Basic eligibility to participate in screening for PPD requires: female sex, age ≥ 18 years, ≥1 live birth, and belief of having experienced a lifetime episode of PPD. Cases of lifetime PPD are defined as having an EPDS total score ≥ 13, symptom onset during pregnancy or in postpartum period (<3 months postpartum), symptom duration > 2 weeks, but with no report of a child born more than 6 weeks early, death of infant or life-threatening illness after birth, or maternal life-threatening illness after birth. Women who have been pregnant without a live childbirth, non-English speakers, and those who could not document understanding of the consent based on the comprehension quizzes are ineligible for the study.

Address confirmation, spit kit collection, and biobanking

Following consent to participate in saliva sample collection, cases are asked to confirm their mailing address using a web-based form sent by email. Spit kits are provided by the NIMH Repository and Genomics Resource and mailed from UNC upon address confirmation. Kits are barcoded with each being associated with a single participant. Once participants have provided their sample, they mail them, at no cost to the participant, to the NIMH Repository, where samples are inventoried and stored at −80 °C. The repository only receives the participant study ID and kit barcode, both of which are de-identified. All protected health information is stored securely at UNC.

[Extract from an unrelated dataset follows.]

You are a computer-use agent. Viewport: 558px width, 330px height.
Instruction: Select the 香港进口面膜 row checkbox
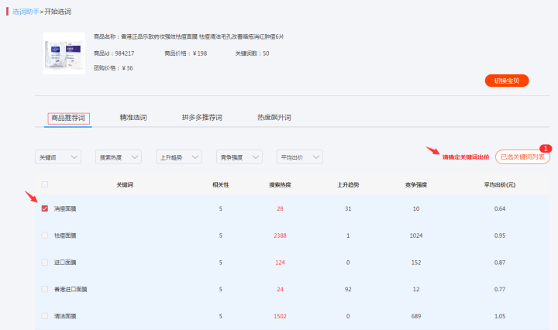pos(45,289)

Clinical validation in UNC hospitals

For clinical validation, women aged 18–55 years with a history of PPD were recruited from UNC Perinatal Psychiatry Outpatient Clinic and OB-GYN. Research coordinators approached women during their scheduled appointments to explain the study. Those who agreed to participate were given an iPod Touch to complete PPD ACT while in clinic. Research coordinators recorded the app calculated EPDS score, the time it took to complete participation, and any feedback participants had on user experience. Clinician diagnosis of PPD was recorded from participant medical records.

Recall validity with second EPDS assessment

Six to 9 months following initial enrollment, women who met criteria for case status initially were sent an email requesting a second assessment of PPD using a web-based form. This form contained the same lifetime EPDS questions that were presented previously within the app. For reassessment, cases were defined as having an EPDS total score ≥ 13, symptom onset during pregnancy or in the postpartum period (<3 months postpartum), and symptom duration greater than 2 weeks.

Data analysis

Analyses were conducted using R (v3.2.2). Descriptive statistics are reported using percentages for categorical variables and medians with (IQRs) for continuous variables. State-level birth rate data were taken from the National Vital Statistics Reports Final Births Report for 201542. Intraclass correlation coefficients (ICC) were used to measure test–retest reliability for continuous variables, using the irr package (v0.84). Binomial tests were used to measure agreement for binary variables. Squared weighted Cohen’s kappas were used to measure test–retest reliability for categorical variables, using the rel package (v.1.3.0).